España se distancia de la agenda de Trump y refuerza lazos con China
El Ejecutivo español ha adoptado una postura crítica frente a la gestión de EE. UU. en Gaza y a la intervención militar contra Irán. Al mismo tiempo, ha incrementado la frecuencia de contactos oficiales con China, consolidando una política exterior más independiente.
Detalles del nuevo giro diplomático
En los últimos meses, el Gobierno ha denunciado la falta de respeto al derecho internacional humanitario en la guerra de Gaza, señalando la necesidad de soluciones políticas en lugar de la fuerza. La misma línea se repite en la condena a los planes de ataque contra Irán, donde Sánchez ha advertido sobre el riesgo de escalar el conflicto y ha pedido cautela en el uso de bases y espacio aéreo españoles.
Paralelamente, Pedro Sánchez ha realizado cuatro visitas oficiales en cuatro años a Pekín, una de las más frecuentes entre los líderes europeos. Cada viaje ha abordado inversión, acceso a mercados, la transición verde, cambio climático y cooperación en seguridad. En una de esas estancias, el presidente español afirmó: "España no puede alinearse automáticamente con decisiones que comprometan el derecho internacional".

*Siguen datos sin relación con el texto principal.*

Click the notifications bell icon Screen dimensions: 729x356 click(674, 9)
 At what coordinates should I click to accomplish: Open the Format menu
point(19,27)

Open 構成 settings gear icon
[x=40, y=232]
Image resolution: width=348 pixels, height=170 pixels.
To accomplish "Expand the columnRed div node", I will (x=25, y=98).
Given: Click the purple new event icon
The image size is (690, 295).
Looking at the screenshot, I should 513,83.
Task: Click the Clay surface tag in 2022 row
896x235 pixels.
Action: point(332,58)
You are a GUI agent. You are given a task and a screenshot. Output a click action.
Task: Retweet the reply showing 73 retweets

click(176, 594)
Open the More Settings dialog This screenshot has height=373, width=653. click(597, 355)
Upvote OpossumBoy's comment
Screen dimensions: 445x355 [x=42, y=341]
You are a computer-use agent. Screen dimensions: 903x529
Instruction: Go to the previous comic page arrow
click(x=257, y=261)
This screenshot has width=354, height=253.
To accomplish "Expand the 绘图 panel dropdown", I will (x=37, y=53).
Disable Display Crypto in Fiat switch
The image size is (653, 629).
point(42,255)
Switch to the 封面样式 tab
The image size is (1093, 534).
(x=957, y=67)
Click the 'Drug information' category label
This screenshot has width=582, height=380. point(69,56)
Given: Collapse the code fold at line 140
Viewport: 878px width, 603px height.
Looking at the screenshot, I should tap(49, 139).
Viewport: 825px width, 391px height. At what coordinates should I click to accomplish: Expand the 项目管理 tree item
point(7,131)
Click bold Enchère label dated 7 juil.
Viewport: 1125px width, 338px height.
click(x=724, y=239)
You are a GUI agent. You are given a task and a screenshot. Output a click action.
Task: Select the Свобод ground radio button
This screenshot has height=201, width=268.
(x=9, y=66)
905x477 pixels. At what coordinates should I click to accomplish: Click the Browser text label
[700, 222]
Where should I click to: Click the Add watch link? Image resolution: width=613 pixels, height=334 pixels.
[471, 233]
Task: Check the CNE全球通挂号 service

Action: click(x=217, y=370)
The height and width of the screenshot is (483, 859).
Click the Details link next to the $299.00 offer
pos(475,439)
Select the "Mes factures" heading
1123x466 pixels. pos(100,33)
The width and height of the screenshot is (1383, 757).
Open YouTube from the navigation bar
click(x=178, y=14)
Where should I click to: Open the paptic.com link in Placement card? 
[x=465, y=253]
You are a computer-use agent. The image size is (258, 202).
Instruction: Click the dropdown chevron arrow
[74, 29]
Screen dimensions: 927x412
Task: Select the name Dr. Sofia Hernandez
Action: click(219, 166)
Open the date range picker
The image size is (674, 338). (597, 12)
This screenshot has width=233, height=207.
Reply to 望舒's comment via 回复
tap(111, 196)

El ritmo de estos contactos se refleja en la creación de nuevos canales de diálogo que van más allá de la diplomacia protocolar. Por ejemplo, en la última visita se firmó un acuerdo preliminar para impulsar proyectos de energía renovable conjunta, y se abrió una mesa de trabajo sobre la gestión de residuos electrónicos, tema clave para la agenda verde de la UE.